Certes, Belmokhtar a galvanisé. Notamment, le 12 janvier, de vaillants « combattants » djihadistes qui ont incendié le mausolée de Sidi Bou Saïd, au nord de Tunis. Les islamistes radicaux n’avaient pas apprécié qu’il ait été en voie de restauration en vue d’une ouverture fin janvier. À cette occasion, le ministère tunisien de la culture avait condamné « les agressions répétées qui touchent les monuments historiques dont les mausolées et zaouias dans les différentes régions ». Comme à Tombouctou, dis-donc ! Comme dans tout le nord du Mali. En sus « Sidi Bou » (le fameux village) fait sans doute figure de siège de toutes les turpitudes de la société occidentalisée. Belmokhtar a certes « internationalisé », mais avec ce corollaire : les identités nationales de pays musulmans se sentent, s’estiment menacées. Il n’y a pas que les Tunisois ou les soufis (d’autres musulmans encore) qui voient dans le Sahelistan une menace et en Belmokhtar un ennemi « national ».
Allié malgré lui
Que retient l’opinion algérienne, alors même que le commando des « sanguinaires » avait juré-promis ne vouloir s’en prendre qu’aux ressortissants étrangers : « un mort, 685 otages libérés », et une atteinte à la souveraineté nationale.

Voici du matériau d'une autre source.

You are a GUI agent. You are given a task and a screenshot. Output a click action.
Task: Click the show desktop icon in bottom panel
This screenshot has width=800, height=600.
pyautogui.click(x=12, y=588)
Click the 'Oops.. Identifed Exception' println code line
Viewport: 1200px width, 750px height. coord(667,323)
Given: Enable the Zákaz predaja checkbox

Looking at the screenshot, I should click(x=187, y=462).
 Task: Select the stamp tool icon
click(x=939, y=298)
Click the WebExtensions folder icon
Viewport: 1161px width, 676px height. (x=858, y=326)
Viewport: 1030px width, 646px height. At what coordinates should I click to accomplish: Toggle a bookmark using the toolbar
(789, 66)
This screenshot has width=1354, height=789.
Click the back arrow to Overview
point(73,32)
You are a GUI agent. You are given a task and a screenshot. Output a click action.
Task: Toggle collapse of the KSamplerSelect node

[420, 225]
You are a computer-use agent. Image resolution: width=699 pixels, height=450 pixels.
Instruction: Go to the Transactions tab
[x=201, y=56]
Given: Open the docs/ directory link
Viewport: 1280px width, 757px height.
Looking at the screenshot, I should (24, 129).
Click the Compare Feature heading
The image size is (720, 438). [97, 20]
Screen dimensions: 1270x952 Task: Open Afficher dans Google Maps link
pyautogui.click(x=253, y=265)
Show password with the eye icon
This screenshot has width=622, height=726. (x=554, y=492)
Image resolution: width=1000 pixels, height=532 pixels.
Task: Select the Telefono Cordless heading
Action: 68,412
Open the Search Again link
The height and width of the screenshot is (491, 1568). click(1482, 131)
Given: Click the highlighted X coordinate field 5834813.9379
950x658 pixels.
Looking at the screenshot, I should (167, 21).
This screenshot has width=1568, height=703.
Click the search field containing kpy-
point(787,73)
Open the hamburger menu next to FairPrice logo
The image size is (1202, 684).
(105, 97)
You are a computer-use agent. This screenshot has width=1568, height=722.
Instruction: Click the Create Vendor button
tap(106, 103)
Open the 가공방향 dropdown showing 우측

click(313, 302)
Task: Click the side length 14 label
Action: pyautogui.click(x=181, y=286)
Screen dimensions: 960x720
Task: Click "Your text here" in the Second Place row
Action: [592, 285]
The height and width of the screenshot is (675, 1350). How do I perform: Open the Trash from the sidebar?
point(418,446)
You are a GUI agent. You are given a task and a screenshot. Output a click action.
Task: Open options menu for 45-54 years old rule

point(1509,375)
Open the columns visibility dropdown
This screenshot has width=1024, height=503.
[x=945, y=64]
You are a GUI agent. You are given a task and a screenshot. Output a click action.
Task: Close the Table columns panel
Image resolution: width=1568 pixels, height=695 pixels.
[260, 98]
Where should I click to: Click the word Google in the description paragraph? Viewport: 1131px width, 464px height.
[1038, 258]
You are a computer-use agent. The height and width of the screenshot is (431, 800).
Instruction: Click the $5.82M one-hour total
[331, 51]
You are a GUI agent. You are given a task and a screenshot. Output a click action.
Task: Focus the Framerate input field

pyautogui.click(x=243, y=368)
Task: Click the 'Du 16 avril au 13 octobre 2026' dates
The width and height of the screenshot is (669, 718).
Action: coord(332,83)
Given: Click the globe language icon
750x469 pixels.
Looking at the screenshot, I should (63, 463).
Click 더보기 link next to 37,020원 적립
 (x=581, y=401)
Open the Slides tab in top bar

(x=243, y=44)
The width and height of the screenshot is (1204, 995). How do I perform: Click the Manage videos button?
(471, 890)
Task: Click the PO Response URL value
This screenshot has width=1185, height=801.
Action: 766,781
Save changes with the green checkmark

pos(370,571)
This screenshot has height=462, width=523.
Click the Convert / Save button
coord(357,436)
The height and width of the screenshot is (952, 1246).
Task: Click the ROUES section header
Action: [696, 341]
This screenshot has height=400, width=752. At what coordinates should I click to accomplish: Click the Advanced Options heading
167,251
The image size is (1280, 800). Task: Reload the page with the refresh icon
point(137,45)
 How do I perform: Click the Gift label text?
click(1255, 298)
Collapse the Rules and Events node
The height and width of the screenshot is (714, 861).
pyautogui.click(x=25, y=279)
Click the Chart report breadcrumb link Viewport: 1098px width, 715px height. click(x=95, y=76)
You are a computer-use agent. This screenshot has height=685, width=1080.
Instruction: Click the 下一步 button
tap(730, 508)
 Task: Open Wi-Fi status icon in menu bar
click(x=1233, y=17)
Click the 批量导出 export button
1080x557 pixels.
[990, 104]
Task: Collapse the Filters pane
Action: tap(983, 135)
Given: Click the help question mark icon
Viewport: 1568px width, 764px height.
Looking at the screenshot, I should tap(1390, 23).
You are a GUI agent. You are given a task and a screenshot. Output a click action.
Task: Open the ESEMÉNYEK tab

Moctar Belaour, dit Khaled Abu El Abass, l’enturbanné devenu sanguinaire, revendique du Mali, de la France, de l’Afrique, du Maghreb, &c., « le respect de la volonté [du peuple malien musulman] d’appliquer la charia sur son territoire », donc, finalement, de tout le Mali puisqu’il y a des musulmans dans tout le Mali. Il précise que l’opération a mobilisé une quarantaine de djihadistes venant de pays musulmans et de pays occidentaux (on évoque un Français et un Canadien et six nationalités). Il exige le retour du cheikh Omar Abderrahmane en Égypte. Il évoque la mosquée al-Aqsa (ou al-Aksa) dont on ne sait si elle désigne, dans sa rhétorique, celle de l’esplanade des mosquées à Jérusalem ou ce qu’évoque son nom « la plus lointaine », soit on ne sait quelle mosquée japonaise, thaïlandaise, indonésienne ou même australienne ou chilienne. Charia, contrebande, oumma (travail, famille, patrie).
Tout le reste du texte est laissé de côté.